* Start Selection *

By Tom Swanson, Engagement Manager at Heinz Marketing
Novice analysts are often surprised how much time spent working with data is actually cleaning it so that the analysis itself can be done smoothly. While some of us are delighted by data cleaning, others can find it rather tedious. Either way, a well formatted data-set makes analysis much easier and allows for you, the budding analyst, to quickly find the best insights and show your expertise. Depending on the size of your data set, this can be a daunting task, but thankfully, there are many simple and flexible functions that make the process go much faster.
In this post we will be talking about cleaning qualitative data. Qualitative data is great, it gives context to otherwise cold and numeric data sets. However, that comes at a steep price of being hard to analyze at scale. In many survey questions, the answers are non-numeric, but you want to see answer frequency, pivot the data, or be able to segment by answers. Well, there are a few options for doing this, the right one depends on how your raw data is formatted. Let’s dive in!
Answers are in the same cell, separated with commas
For the sake of simplicity, we will use a “Select all that apply” question. This is not exactly qualitative data, but it works to demonstrate the functions, which can be applied in a variety of ways. So, take a question like this:
Which animals would you want as pets? (select all that apply)
Your data may wind up looking something like this image:
Google Sheets, for example, delineates “select all that apply” questions like this, with values separated by commas in the same cell. We could count this manually, filter it, or use Google’s analysis interface, but large-scale segmentation will be tedious with data like this.
We want it to be easier to analyze, which would benefit from converting the text answers to simple 1’s and 0s. Like this:
This would be easy to do manually for a small data set like these 10. But what if you had 100? 5000? Luckily, there is a formula that can help us with this. It looks intimidating, but it is quite simple and I will break it down piece by piece.

* End Selection *
* Start Information shown *

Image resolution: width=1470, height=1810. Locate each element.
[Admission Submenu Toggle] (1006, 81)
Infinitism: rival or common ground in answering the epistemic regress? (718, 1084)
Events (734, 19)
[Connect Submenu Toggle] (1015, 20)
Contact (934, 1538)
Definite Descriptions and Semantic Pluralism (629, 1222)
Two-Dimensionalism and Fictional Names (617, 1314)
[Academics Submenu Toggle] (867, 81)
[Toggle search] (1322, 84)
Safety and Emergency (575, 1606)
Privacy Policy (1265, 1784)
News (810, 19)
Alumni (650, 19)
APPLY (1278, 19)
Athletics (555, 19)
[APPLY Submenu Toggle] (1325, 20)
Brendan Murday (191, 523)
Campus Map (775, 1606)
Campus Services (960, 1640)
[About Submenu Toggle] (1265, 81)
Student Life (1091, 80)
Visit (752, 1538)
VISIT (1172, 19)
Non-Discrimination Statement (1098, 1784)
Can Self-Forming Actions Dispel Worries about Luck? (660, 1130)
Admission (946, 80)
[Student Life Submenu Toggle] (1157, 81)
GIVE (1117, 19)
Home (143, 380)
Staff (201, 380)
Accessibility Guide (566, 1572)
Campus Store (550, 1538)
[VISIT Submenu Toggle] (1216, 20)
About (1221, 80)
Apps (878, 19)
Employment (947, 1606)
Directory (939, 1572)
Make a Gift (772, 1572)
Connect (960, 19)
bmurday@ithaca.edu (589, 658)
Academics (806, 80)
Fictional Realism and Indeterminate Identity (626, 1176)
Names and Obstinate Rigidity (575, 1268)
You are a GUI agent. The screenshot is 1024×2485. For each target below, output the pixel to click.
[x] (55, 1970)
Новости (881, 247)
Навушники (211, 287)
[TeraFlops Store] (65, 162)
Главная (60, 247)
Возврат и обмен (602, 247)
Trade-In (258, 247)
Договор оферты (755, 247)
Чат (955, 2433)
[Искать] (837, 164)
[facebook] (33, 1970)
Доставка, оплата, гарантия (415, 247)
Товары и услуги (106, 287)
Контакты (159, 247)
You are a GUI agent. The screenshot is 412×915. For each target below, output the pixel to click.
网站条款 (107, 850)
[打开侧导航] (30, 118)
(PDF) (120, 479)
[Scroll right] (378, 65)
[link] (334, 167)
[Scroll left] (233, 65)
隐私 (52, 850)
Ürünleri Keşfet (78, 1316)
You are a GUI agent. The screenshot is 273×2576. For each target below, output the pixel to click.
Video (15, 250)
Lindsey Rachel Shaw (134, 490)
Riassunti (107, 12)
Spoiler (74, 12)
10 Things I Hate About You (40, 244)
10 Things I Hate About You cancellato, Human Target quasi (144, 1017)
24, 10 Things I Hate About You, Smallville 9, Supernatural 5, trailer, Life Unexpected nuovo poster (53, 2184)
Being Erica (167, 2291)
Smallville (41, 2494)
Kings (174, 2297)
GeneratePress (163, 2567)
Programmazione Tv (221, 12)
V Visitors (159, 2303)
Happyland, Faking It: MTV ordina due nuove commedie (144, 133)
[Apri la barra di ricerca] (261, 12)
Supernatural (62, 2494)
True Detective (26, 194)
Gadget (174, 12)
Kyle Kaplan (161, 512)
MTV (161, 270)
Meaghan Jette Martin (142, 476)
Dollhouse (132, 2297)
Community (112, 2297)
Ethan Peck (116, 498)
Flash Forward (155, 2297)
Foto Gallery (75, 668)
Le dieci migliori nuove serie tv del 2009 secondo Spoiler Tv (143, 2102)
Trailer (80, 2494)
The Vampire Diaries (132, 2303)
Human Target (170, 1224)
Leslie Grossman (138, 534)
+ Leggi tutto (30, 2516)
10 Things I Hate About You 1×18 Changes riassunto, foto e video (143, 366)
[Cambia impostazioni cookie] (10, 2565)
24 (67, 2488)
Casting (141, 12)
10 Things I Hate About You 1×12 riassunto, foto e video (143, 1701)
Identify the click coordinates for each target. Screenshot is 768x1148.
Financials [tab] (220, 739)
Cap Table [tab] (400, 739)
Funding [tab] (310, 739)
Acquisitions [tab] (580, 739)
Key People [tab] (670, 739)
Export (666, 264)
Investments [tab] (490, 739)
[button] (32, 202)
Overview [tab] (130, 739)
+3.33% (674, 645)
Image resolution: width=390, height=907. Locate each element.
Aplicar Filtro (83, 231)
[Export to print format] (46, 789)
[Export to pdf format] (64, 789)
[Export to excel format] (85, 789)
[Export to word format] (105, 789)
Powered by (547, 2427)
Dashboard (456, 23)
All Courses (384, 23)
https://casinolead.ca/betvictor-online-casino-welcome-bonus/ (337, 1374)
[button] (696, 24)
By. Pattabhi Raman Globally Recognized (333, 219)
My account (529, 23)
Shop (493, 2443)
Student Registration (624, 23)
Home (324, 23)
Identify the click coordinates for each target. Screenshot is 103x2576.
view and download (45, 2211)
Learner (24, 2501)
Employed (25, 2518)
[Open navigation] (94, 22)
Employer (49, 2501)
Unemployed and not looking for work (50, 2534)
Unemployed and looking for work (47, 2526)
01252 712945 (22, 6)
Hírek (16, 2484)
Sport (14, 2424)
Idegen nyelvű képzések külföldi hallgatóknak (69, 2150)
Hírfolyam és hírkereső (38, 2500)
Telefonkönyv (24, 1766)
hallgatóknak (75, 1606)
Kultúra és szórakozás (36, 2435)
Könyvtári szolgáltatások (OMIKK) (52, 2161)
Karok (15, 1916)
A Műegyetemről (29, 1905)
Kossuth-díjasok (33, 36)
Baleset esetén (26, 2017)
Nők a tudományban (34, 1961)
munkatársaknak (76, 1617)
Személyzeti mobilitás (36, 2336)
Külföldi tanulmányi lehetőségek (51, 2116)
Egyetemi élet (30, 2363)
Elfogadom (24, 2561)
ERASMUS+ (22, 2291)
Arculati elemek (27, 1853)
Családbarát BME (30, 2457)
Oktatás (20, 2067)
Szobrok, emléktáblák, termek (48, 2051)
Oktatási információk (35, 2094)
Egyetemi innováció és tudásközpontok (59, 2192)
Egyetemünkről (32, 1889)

* End Information shown *

--- Written problem A ---
Transcribe the data-cleaning article from "We want it to" to "piece by piece.".
--- Written problem B ---
Pick up the data-cleaning article after its last sentence and continue it.
The records are separate material, unrelated to the article on data cleaning.

--- Written answer A ---
We want it to be easier to analyze, which would benefit from converting the text answers to simple 1’s and 0s. Like this:
This would be easy to do manually for a small data set like these 10. But what if you had 100? 5000? Luckily, there is a formula that can help us with this. It looks intimidating, but it is quite simple and I will break it down piece by piece.

--- Written answer B ---
=IF(ISNUMBER(SEARCH(value, target)), 1, 0)
Note: for Google Sheets, the formatting is almost identical and it still opens with an IF statement. It uses a concept called a “regular expression” and seeks a match, but the output is the same. I will go into this another time. See the Google formula above for the different vocabulary and syntax.
The formula has 3 functions in it. Working from the inside, out:
The SEARCH function is useful for numerous things, but what matters here is that it returns a number if a string appears in a cell. If the value does not appear in the cell, you will get a #VALUE! error. If you want to learn more about it, here is a short post.
The ISNUMBER will tell you if a value is a number or not. If it is a number, it will say “True” and if not, “False”.
#VALUE! is not a number. Hopefully you are starting to get a sense for how the rest of the formula works.
Ahh the IF function, the building block of glorious Excel logic. How it functions is pretty simple:
=IF(parameter, return value if True, return value if False). Basically, if it looks like this =IF(parameter, A, B), you will get A if the parameter is met, otherwise you get B.
So back to our formula, hopefully you can make sense of it now. Here it is again:
=IF(ISNUMBER(SEARCH(value, target)), 1, 0)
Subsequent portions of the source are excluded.